• Your instructions
Write out nothing but the lines from the one containing "Task: Open three-dot" through the last line below, both included, and without the pictures.

■ ■ ■

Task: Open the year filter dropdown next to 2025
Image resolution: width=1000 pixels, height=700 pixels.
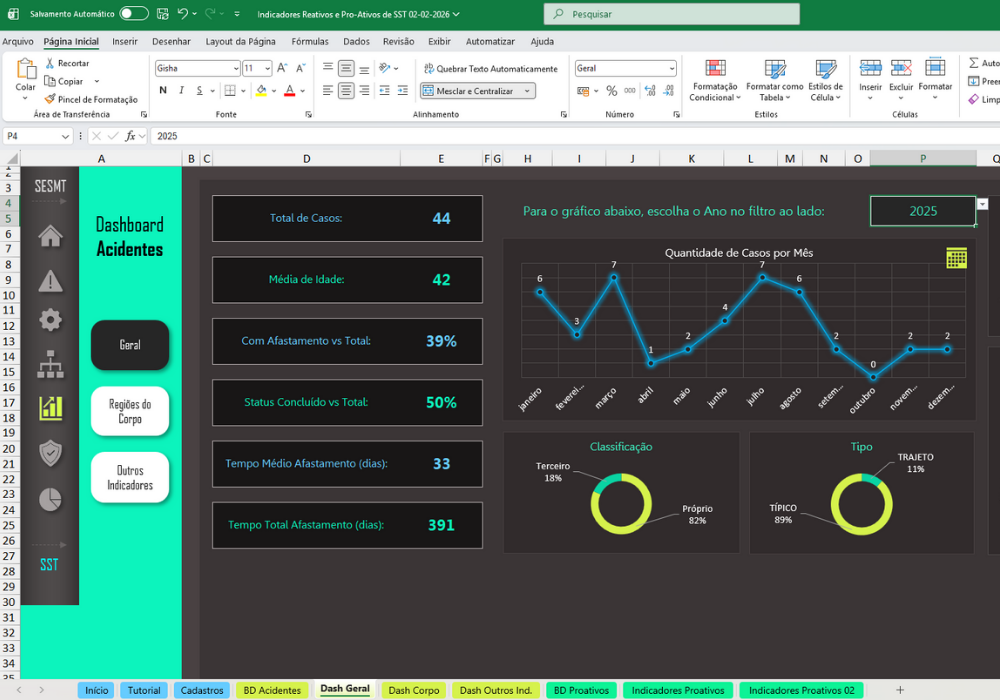Action: pyautogui.click(x=982, y=204)
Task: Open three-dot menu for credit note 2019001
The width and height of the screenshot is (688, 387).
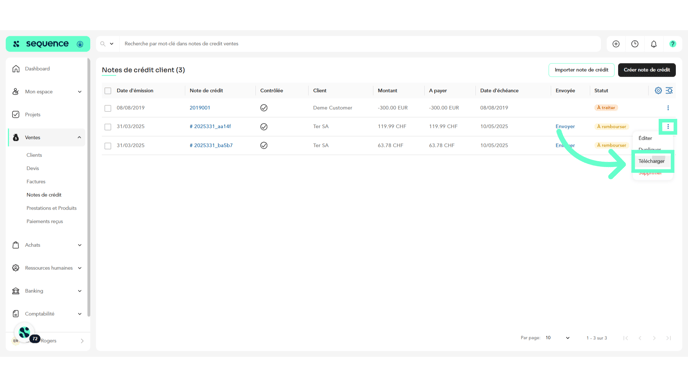Action: 668,108
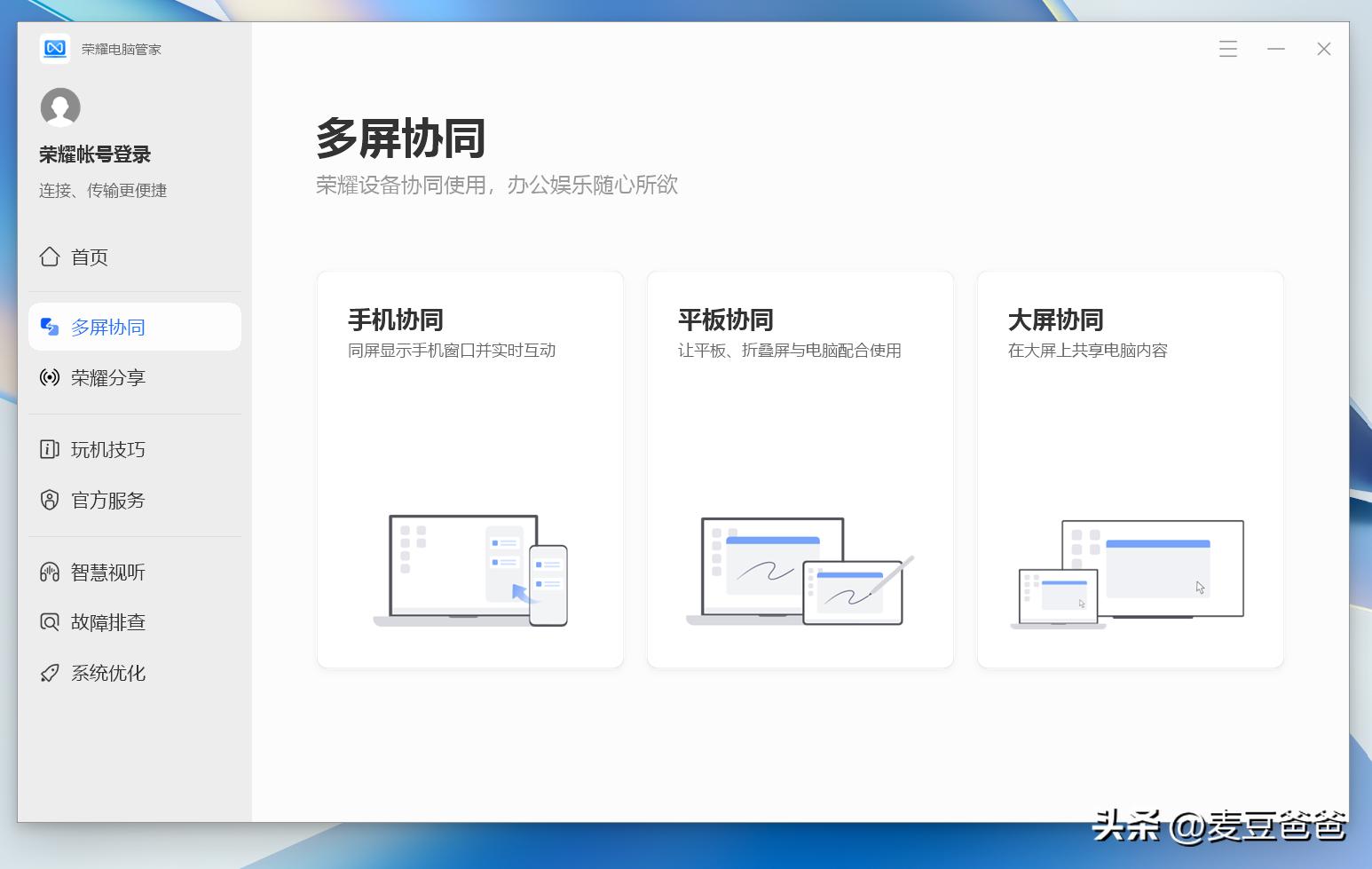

■ ■ ■

• Exercise answer
Task: Open three-dot menu for credit note 2019001
The width and height of the screenshot is (688, 387).
Action: 668,108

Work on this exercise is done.